True, those posts may be hurtful to the gay community, but we’re all grownups here. It is more important to have free discussion (even offensive discussion) than to try to protect people.
@Anonymous clearly, we’re not all grownups
@Eliza We censor discriminatory and hateful comments. People who use derogatory words and write hateful comments deserve to be censored, and are censored on any half-way legitimate blog, including this one. It’s fantastic that you haven’t witnessed any homophobia on Columbia’s campus, and you certainly won’t find any here. Again, please consult our comment policy if you need further clarification.
@Anonymous also, we don’t want bwog to end up on internet filters, get penalized by google, and be classified as hate speech
@the wording on these signs excludes those who are not gay and are not allies…. sucks for you intolerant bitches! you’re not safe in my room!!
@Anonymous i put mine in the recycling bin. you are remembered, little tree…
@ugh you sound so much like a jerk with that comment…
@Anonymous no i’m not. i just hate people who flyer.
@Anonymous is it so god doesnt take my first born?
@woah Literally the second I started reading this post, a flyer was slipped under my door.
@Isn't that the universal symbol for orgy on the flyer?
@Anonymous yeah, great. put up flyers at an already tolerant, liberal university. why not go into the bronx where gay people are being horrifically tortured and put some flyers there?
@Bronxxx '13 Ok, I agree with the former part of this statement. HOWEVER: While the Bronx isn’t as welcoming to the gay community as Columbia, I wouldn’t go so far as to say that they horrifically torture gay people…seriously dude, as a Bronxian, I’m offended.

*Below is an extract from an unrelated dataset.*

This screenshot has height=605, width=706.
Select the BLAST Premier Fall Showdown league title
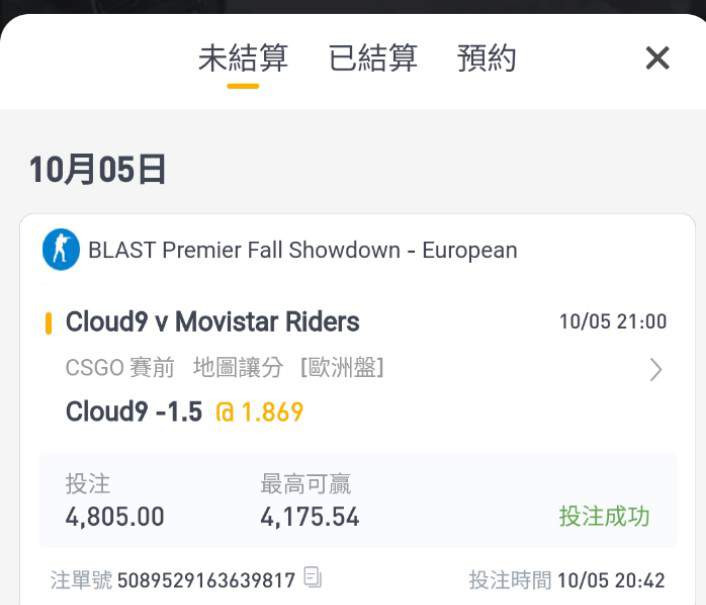click(303, 250)
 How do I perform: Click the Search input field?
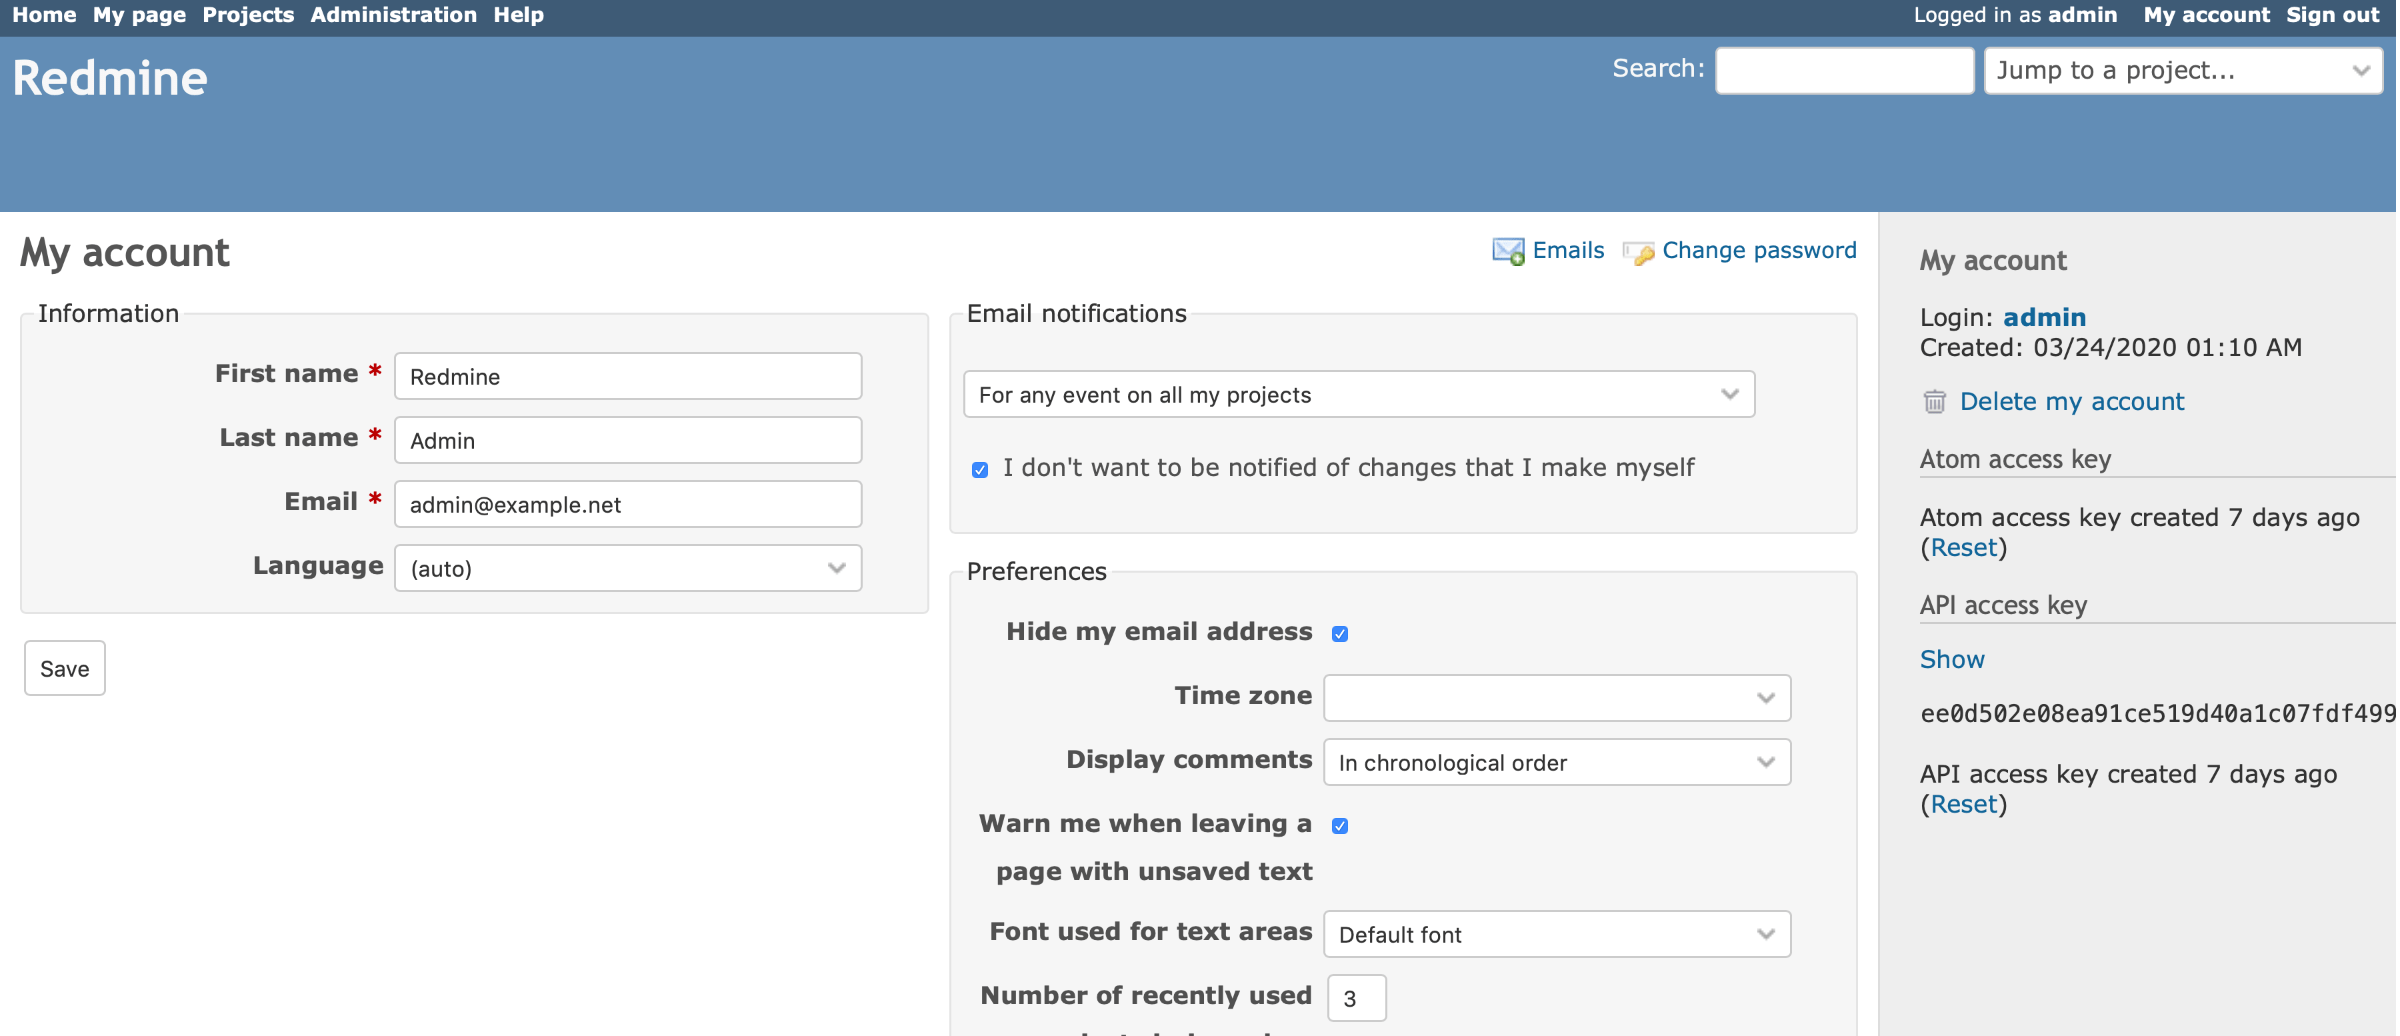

@Anonymous If you read the news, you’d know that there were recently brutal attacks on two gay people in the Bronx, hence the reference. Also, it’s Bronxite.
@Bronxxx '13 Op. Well, that shut me up.
@Anonymous They didn’t come to my dorm……
@Anonymous I’m a senior, but came as a sophomore. I didn’t know what those pink signs were for until the end of junior year.
@bah the environmentalists are going to freak out on campus for wasting paper…
@Anonymous I remember the year when some group tried to piggy-back off this campaign and distributed fliers that said “I am against Genocide”. Of course, when people posted them, they now read “I am Genocide”, etc…
@This is a little stupid. You don’t need to demarcate “safe” havens or shelters here. There is no need to erect protective barriers– no “danger” between your dorm room and the hall. This campus belongs to everyone– all of it.
@short-sighted It’s probably irresponsible to encourage everyone to make their room a safe space, since it kind of defeats the purpose. If everyone was non-judgemental and deliberately made sure to be sensitive to the needs of all kinds of people, there would be no need for separate spaces. But since that’s not the case, it’s good that Columbia provides official safe spaces for students where they absolutely will not be judged. In dorms and rooms, though, students will often be careless and might accidentally say something insensitive. That’s why individual students’ rooms are not safe spaces. Advertising them as safe spaces will only lead to misunderstandings and problems. I get the point of the campaign, but feel it’s incredibly counter-productive and irresponsible.
@no. no, there are judgments being passed about all sort of identities, it doesn’t warrant needing to make some spaces safe. The inherent assumption in this program is that places without the signs are unsafe. We don’t have a safe space for asian students, or physically challenged students for example, even though there is constant judgment. The assumption there is that the whole of campus is safe to these students, even if students might be judgmental. Likewise don’t create the assumption that campus is unsafe for the LGBTQ community, we are not made of glass and this program treats us like we are.
@... this is a bit wasteful of paper. instead can’t they just make available a few select fliers that say “i’m hateful, angry, violent and probably at least half gay”
@Off campus Is there a way that I can get flyers if I live off campus?